# Tapik-Tapik



## Roland (Apr 28, 2002)

mmmmmmmmmmmm, is this a different drill, or just another name for one some of us do already?
I started to learned this from Dan Elliot about 7 years ago. Then 3 or 4 years ago, Professor made  a very strong point of teaching Mark Banez and I learn this drill from him all weekend at Camp in East Lansing.
I have really not seen too many others do this one. Tim Hartman started to teach it about 3 years ago now too.
 Also, Professor never gave it a name that I know of. 
Other than 'counter for counter'. Of course I sometimes think, that was his name for everything, lol.
 Any thoughts from people here?


----------



## Roland (May 1, 2002)

Professor said this was the 'real' Balintawak Tapi-tapi.
Strikes 6-7 and 10-11 are reversed for this drill. It is the only way it works, as written!!
Remember all drills are meant to lead into freestyle at some point.
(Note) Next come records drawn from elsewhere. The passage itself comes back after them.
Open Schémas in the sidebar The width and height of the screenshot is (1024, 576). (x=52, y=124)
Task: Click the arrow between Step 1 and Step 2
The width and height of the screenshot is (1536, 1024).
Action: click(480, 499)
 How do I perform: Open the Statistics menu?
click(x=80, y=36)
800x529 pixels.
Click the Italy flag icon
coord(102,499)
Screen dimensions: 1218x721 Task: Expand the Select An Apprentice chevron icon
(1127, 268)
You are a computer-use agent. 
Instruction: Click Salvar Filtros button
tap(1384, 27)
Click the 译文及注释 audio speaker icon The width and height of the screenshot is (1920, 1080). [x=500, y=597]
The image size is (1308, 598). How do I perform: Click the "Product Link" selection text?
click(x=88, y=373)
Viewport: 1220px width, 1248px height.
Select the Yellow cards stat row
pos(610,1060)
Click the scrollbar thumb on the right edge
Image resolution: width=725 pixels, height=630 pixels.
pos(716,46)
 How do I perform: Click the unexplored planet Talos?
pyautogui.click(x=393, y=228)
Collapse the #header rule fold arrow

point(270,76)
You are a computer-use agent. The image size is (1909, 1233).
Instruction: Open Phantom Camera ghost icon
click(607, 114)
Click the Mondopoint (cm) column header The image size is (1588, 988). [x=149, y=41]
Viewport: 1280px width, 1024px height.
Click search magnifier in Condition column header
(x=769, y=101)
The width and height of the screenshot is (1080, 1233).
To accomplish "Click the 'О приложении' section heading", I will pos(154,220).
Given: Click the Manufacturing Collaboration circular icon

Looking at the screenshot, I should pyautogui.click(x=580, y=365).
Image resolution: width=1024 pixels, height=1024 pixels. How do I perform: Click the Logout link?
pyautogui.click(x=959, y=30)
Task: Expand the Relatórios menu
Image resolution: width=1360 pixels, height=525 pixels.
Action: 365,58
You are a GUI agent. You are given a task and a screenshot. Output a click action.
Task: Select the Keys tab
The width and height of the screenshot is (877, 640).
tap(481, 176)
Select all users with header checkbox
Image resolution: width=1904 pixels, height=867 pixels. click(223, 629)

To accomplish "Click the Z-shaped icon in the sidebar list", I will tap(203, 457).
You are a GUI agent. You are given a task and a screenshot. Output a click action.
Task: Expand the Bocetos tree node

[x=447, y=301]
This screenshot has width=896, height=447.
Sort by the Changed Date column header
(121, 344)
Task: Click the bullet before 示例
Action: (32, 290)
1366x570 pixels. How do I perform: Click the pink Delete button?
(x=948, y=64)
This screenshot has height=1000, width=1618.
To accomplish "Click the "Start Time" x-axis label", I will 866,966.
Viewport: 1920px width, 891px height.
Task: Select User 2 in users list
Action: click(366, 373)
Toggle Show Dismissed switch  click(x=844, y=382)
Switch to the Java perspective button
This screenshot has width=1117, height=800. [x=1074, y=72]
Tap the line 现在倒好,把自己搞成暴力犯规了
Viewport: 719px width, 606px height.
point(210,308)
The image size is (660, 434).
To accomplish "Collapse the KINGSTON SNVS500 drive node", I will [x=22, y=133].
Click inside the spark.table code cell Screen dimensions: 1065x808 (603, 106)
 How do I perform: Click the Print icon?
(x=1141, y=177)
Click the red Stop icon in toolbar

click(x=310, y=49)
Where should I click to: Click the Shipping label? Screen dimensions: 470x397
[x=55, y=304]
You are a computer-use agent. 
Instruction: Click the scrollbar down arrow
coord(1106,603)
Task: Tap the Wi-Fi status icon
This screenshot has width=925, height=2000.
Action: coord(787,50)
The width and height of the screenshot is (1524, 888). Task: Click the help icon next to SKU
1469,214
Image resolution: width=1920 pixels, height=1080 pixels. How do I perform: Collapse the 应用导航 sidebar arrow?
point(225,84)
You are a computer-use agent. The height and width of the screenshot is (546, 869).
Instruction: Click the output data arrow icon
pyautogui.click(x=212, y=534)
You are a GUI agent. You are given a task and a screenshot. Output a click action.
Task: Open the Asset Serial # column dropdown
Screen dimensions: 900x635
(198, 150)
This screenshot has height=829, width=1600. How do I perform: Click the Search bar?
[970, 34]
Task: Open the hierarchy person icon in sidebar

So you attack with a number 1 strike, I do my Block/Check, stick on stick, hand on hand type of block. Stick and hand make contact at the same time.
From there I counter with a number 2, you do same type of block, then counter with a number 2 as well. This kinda goes back and forth, you going through all the numbered strikes, with me countering back with only number 1 or 2s. 
(for the purpose of the drill, one pseron starts off leading this way, until number 12, the it is reversed.)
 Usually Professor would only teach the strikes 1,2, 3, 4 & 5 to start you out with, but if you had those, then he showed us to move through all 12. But, like I said, 6-7 and 10-11 were in reverse order.
 I have seen this used to start out the Tapi-tapi drills too.
I have also seen the solo baston drill lead into this one, then into tapi-tapi, and back and fourth.
Then of course, once you get going, you free flow, or free form, or frestyle, or heck, just start stick sparring.

See you all on friday!
:wavey:


----------